While the Cuban government profits from the labor of its medical brigade, Cubans at home suffer from lack of care. A critical lack of doctors, particularly specialists, has been widely reported in Cuba since the mid-2000s. Health facilities for average citizens are grossly underfunded, dilapidated, and lacking the most basic medical supplies and equipment. Cuban doctors who served in Venezuela have reported that weekly arrivals of military aircraft from home carry medical supplies not available to patients at home and in large amounts. Some tell of having to throw out unused supplies because they had to report having used them on fictitious patients to meet treatment quotas.

In some host countries, moreover, there is open disenchantment with Cuba’s health services. Because a high number of foreign graduates of Cuban medical schools are not passing board exams back home, many local medical associations question the quality of the training and the experience of Cuban doctors who work without the required credentials.

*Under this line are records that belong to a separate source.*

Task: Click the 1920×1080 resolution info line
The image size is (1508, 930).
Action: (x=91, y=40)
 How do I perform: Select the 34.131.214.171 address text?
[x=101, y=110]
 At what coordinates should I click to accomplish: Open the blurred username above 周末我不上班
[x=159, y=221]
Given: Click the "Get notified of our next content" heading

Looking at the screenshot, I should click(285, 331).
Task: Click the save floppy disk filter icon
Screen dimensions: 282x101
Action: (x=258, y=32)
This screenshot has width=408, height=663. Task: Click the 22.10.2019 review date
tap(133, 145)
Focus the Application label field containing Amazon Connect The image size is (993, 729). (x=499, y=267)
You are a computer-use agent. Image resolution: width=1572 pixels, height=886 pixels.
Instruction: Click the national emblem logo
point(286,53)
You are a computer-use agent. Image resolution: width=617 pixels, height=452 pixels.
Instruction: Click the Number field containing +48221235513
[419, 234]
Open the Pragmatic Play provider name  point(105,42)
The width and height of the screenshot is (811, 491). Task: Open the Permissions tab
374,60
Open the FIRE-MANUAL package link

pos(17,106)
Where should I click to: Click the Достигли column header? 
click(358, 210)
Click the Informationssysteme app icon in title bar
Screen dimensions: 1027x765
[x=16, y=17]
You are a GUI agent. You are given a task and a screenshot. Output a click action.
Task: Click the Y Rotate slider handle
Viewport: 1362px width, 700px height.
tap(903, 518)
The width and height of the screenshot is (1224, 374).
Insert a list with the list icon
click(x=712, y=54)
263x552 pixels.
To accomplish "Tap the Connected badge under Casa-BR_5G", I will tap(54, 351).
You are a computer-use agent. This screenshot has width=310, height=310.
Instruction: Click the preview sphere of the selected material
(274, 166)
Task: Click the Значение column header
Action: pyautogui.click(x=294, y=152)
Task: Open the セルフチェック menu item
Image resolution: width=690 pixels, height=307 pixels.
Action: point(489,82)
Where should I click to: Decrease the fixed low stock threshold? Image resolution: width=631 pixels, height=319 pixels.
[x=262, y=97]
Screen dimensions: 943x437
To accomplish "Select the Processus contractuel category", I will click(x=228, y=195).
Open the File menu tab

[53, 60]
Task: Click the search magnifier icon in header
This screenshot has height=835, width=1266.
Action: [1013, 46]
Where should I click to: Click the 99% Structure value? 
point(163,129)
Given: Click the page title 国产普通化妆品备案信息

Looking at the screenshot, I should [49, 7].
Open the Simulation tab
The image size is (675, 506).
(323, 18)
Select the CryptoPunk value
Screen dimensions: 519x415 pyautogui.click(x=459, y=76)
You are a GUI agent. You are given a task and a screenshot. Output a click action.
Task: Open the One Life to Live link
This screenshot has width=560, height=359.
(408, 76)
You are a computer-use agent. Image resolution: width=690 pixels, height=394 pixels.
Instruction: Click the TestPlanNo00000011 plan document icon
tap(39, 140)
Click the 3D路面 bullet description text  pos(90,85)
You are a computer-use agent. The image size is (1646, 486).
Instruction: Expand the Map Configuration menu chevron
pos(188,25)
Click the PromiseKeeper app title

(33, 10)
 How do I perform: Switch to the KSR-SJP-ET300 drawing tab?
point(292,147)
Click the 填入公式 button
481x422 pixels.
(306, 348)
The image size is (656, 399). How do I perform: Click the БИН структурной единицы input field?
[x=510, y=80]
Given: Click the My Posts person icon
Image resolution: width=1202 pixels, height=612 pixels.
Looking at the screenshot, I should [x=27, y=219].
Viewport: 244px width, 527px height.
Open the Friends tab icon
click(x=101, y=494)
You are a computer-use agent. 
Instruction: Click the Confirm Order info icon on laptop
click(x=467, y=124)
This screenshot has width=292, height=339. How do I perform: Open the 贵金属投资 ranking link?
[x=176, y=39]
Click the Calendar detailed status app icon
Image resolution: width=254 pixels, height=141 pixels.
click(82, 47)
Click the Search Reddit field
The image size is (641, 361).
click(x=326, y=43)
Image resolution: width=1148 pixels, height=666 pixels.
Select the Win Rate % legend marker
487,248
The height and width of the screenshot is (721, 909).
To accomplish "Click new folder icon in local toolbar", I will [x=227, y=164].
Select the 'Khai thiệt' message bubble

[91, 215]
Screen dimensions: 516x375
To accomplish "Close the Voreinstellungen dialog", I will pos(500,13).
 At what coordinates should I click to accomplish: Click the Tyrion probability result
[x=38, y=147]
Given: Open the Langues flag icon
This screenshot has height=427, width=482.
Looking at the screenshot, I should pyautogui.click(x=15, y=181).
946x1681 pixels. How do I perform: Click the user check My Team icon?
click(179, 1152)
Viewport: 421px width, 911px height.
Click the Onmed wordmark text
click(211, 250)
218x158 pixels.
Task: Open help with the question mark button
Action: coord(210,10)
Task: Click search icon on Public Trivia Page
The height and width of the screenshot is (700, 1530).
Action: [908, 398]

Malpractice allegations have surfaced in several countries, yet patients who have had bad outcomes from treatment have little legal recourse.

Complaints are also heard on the economic irrationality of some of the bilateral arrangements. In Venezuela and Ecuador, homegrown doctors have been fired and replaced with Cubans. While Venezuelan doctors in the public health system earn around $940 per month, Cuba is purportedly being paid many times more per doctor, although the workers actually do not receive the pay. Bolivia’s and Paraguay’s medical associations have protested loudly that local doctors earn considerably less than the Cubans and that hundreds of Paraguayans have been flown to Cuba for eye surgeries that could have been performed by local doctors at ten times lower the cost. In August 2011 Ghana signed an agreement for Cuba to train two hundred and fifty doctors over a six-year period for roughly $55,000 annually per student, even though it costs seventy percent less to train them in Ghana.

Security concerns compound the darker side of Cuba’s international medical programs. Many of the internationalists, including some doctors, are trained by Cuban intelligence to monitor the host country and diffuse opposition to Cuba or the revolutionary project. Hundreds of members of Cuba’s armed forces and paramilitary groups have allegedly been trained in technical medical specializations to serve abroad. Sources close to the Martelly government of Haiti, for instance, claim that it is known that Cuban collaborators “play a double game” by collecting intelligence. The opposition to Chávez in Venezuela has long expressed concerns regarding the large Cuban presence, and in 2010 a former Chávez aide and newly retired brigadier general publicly denounced Cuba’s use of its personnel to meddle “at the highest levels in vital areas that compromised Venezuela’s national security.” That this view was not simply that of a political malcontent was shown when the Economist reported that Cuban agents occupied key posts in Venezuela’s military intelligence agency as well as its oil, petrochemical, and construction industries, and also that hundreds of Venezuelan youth were being trained in Cuba in the tactics of social repression and political control.

Cuba’s health diplomacy has been immensely successful in eliciting support for a Communist totalitarian state and huge resources for its failed economy. But it is also beginning to suffer, within and without Cuba, as a result of what the Marxists would call its own “internal contradictions.”

Maria C. Werlau is a New Jersey–based consultant and executive director of the nonprofit Cuba Archive.